The Strait of Hormuz, through which roughly a third of the world's seaborne oil passes, was closed. The Iranian Revolutionary Guard informed all vessels that none had permission to transit. Within hours, major oil companies suspended shipments of fuel and natural gas. The economic consequence was immediate and global. Prices would move. Supply chains would fracture. The war, if that is what this was, had already reached into the wallets of people thousands of miles away.

At the United Nations, António Guterres convened an emergency session of the Security Council. The Secretary-General said he could not confirm whether Khamenei was alive or dead. He called for all parties to return to the negotiating table. The International Atomic Energy Agency scheduled an emergency meeting for Monday at Russia's request. The machinery of international diplomacy was grinding into motion, but it was moving slowly, and the region was not waiting.

Confirmed dead were members of Khamenei's own family: his daughter and his grandson. In cities across the world, people took to the streets. Some demanded the fall of the Iranian regime and the closure of its embassies. Others condemned the bombardment and mourned that the United States had abandoned negotiations. The attack had fractured not just the region but the global conversation about what came next. No one knew if Khamenei was alive. No one knew what Iran would do if he was dead. No one knew where this ended.
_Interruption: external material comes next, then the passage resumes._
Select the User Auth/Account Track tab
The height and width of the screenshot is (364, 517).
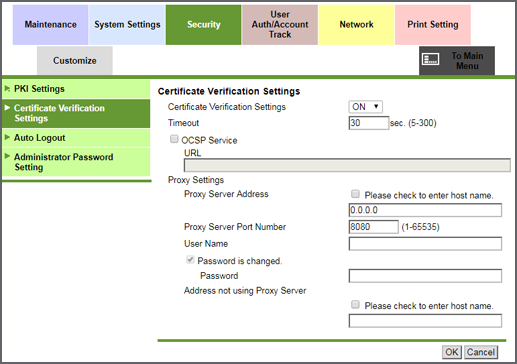pyautogui.click(x=280, y=25)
All parties should return to the negotiating table
— UN Secretary-General António Guterres
A Conversa do Hearth Outra perspectiva sobre a história
Inventor

The Iranian government hasn't confirmed Khamenei's death. Why would they stay silent if he's actually gone?

Model

Because confirming it means acknowledging a catastrophic breach of their security and control. Silence buys time—time to figure out succession, time to prevent panic, time to decide what retaliation looks like.

Inventor

Over a hundred children died in a school. How does that change the calculus here?

Model

It doesn't change the military calculus at all, which is perhaps the most terrible part. It hardens the narrative on both sides. For Iran, it's proof of American and Israeli indifference to civilian life. For the other side, it becomes a detail in a larger argument about necessity.

Inventor

The Strait of Hormuz is closed. What does that actually mean for ordinary people?

Model

It means oil prices spike. It means shipping costs rise. It means the cost of goods increases. A war in the Middle East becomes a tax on groceries in grocery stores everywhere.

Inventor

If Khamenei is dead, what happens to Iran's government?

Model

That's the question no one can answer yet. There's a succession structure, but it's never been tested under these conditions—with the country under attack, with the military command decapitated, with the world watching.

Inventor

Why did the US and Israel coordinate this operation now?

Model

That's what the silence from Iran might be trying to figure out. The timing, the targets, the scale—it all suggests this was planned, not reactive. But the why is still being written.